EXERCISE PASSAGE |
————
On 16th March 2022, the FOMC announced the first increase in interest rate since 2018. While experts expected the interest rate changes to cause bitcoin price drops, Santiment reports that there was no negative impact on BTC. Analysts have differing opinions on why the news has not vastly shaken Crypto.
FOMC Raises Interest Rates After Over 3 Years
Yesterday, Wednesday 16th, the Federal Reserve issued a statement announcing a raise in interests. The Federal Open Market Committee(FOMC) is a Feds body charged with controlling open market operations. Its primary tasks are lowering or raising rates to control the money supply.
After over three years, since December 2018, the FOMC announced some changes within the interest rates. According to the FOMC statement, they raised their federal fund’s target to the 0.25% to 0.5% range.
FOMC noted that the high inflation rates affecting the USD were part of the main reason for the interest rate increase. FOMC highlighted that inflation has remained elevated due to the pandemic and high energy costs. Moreover, the uncertainties brought by the invasion of Ukraine by Russia also warranted the changes in interest policy.
————
SOURCE DATA |

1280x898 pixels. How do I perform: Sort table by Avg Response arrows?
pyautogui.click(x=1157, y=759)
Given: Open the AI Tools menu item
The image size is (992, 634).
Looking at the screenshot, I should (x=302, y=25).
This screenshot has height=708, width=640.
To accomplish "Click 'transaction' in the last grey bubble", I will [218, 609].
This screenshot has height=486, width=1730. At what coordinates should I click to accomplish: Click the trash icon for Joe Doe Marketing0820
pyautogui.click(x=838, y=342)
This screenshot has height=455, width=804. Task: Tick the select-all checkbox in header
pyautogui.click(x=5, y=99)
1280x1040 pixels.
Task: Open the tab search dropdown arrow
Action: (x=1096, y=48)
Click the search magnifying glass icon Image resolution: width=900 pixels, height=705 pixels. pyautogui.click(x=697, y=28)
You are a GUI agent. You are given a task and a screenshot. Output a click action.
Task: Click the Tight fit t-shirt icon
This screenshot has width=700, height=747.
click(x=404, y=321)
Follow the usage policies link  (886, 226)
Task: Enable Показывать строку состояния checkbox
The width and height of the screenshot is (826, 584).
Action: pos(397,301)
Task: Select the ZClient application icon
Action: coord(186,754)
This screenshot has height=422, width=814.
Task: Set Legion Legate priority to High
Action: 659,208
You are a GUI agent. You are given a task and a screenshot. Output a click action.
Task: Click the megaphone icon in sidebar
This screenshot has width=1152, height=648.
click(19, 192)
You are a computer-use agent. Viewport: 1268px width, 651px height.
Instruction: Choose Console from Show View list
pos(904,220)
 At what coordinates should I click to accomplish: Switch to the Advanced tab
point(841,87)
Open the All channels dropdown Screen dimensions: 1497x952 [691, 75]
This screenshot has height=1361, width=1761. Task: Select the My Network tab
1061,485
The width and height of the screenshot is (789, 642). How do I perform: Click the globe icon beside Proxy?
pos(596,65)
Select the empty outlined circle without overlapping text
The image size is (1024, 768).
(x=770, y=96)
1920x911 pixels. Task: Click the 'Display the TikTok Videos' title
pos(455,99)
————
WORK ITEM |
Continue the text about the FOMC rate increase and bitcoin, beginning right after its final sentence. The records have no connection to the text about the FOMC interest rate increase.

EXERCISE RESULT |
The FOMC statement reads, “The invasion of Ukraine by Russia is causing tremendous human and economic hardship. The invasion and related events are likely to create additional upward pressure on inflation and weigh on economic activity.”
Bitcoin and Crypto not Vastly Affected
Of course, analysts expected that the rise in interest rates would affect all financial markets, including Crypto. Some expected that Bitcoin and altcoins would dump prices after the announcement. Initially, when FOMC released its statement, Bitcoin was trading at $40400. A few hours after the announcement, bitcoin prices dropped to about $39849.
Santiment reported that initially, the news by FOMC led to “a price bounce & #altcoin surge.” But, about a day after the announcement, Bitcoin has recovered and is trading at just about $40900, a 0.9% increase.
Altcoins were not vastly affected by the announcement. Today, most other altcoins continued with bullish statements. Ethereum, BNB, Cardano, Solana are all up by 2.8%, 1.5%, 3.2%, and 3.5%, respectively. This was almost the case in the entire crypto market in the past 24 hours.
The interest rate changes were expected to affect the markets since assets would need to adjust to 25 basis points(bps). However, BTC and many other crypto assets did not dump drastically because the 25bps was already part of their prices.
Often, markets shocks are caused by significant, unpredictable events. However, since investors expected the interest rate changes, the crypto markets dealt with the expected changes.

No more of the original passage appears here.